En la actualidad, más de 400 establecimientos educativos porteños reciben partidas del Gobierno de la Ciudad para sostener los salarios docentes, en una escala que cubre del 40 al 100 por ciento de esos sueldos. Sólo el Consejo Superior de Educación Católica, el mismo en el que Enrique Palmeyro estudió Psicopedagogía, recibía hacia 2008 unos 320 mil pesos mensuales.

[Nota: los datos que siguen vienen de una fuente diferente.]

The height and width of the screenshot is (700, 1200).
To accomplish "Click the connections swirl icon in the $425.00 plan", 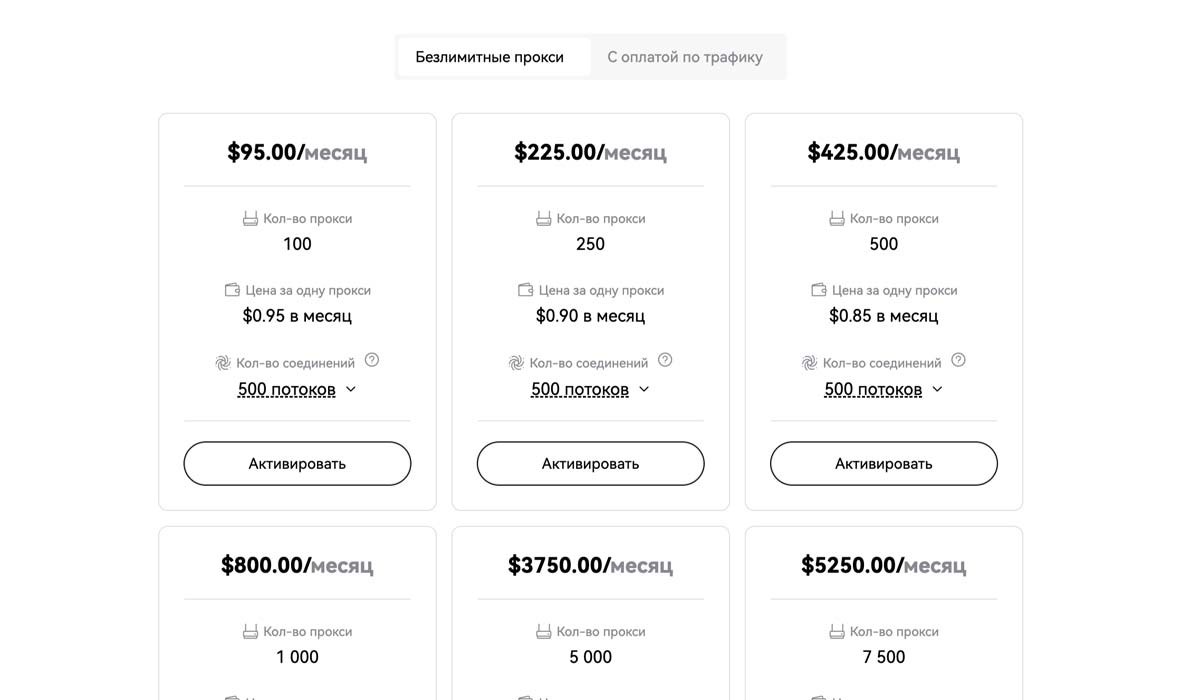I will tap(809, 363).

Hoy mismo, en las extensas planillas de establecimientos subsidiados que aparecen en las páginas digitales del Ejecutivo porteño, puede comprobarse adónde va el famoso “dinero de nuestros impuestos” (o “la plata que no tenemos”, según decía Macri en ocasión de los últimos conflictos docentes). Ejemplos al azar: 146.000 pesos al Instituto Ana María Janer (“Hijos míos, estudiad y meditad la vida de Jesucristo”, dice su web); 83.000 al Nuestra Señora del Pilar; 97.000 a la escuela Comunidad Filli Dei; 100.000 al Instituto Nuestra Señora de las Nieves. En otra planilla puede comprobarse el también extenso listado de escuelas privadas con aranceles que van de los 100 a los 2.000 mil pesos mensuales.

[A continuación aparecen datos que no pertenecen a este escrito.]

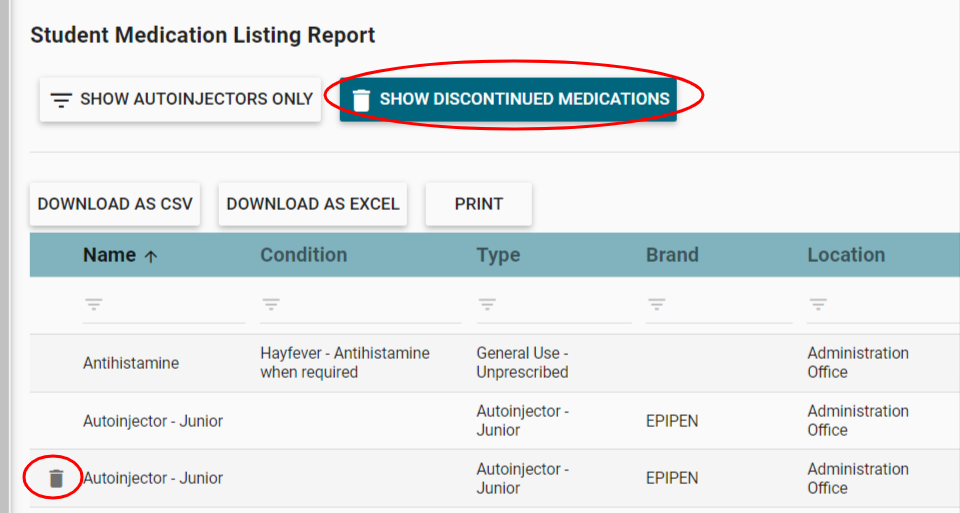Viewport: 960px width, 513px height.
Task: Click the filter icon under Brand column
Action: (x=657, y=304)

González Bazán apunta que, entre los establecimientos subsidiados, figuran las Escuelas ORT, de la comunidad judía, que cobran una cuota mensual de 980 pesos “y tienen un subsidio de 458 mil pesos por mes”. También que el colegio Esclavas del Sagrado Corazón de Jesús, con su “inmenso predio ubicado en el centro de Las Cañitas, recibe un aporte mensual de más de 80 mil pesos y cobra 345 pesos en el nivel inicial, 720 en el primario y 885 en el nivel medio”. El colegio Nuestra Señora de la Misericordia recibe 300 mil pesos mensuales y sus aranceles son de 412 pesos en la escuela secundaria.

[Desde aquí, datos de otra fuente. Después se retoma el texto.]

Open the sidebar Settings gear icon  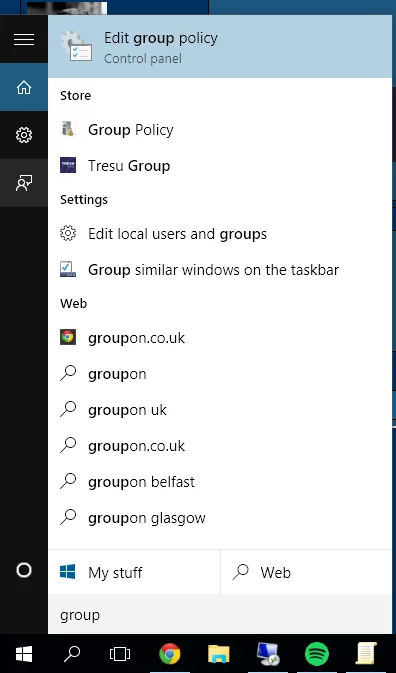pyautogui.click(x=24, y=135)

Tras repasar otros datos llamativos acerca de la entrega de recursos “que van a sectores de las clase media y media alta de Núñez, Belgrano y Palermo, en desmedro de lugares con poblaciones más pobres, como Villa Lugano, Barracas, La Boca y San Telmo, con un fuerte deterioro de la escuela pública”, la pregunta planteada por la docente cae de maduro: cuáles son los sectores económicos que privilegia el Gobierno porteño, siendo que es tan generoso con la educación privada. Incluyendo a la confesional.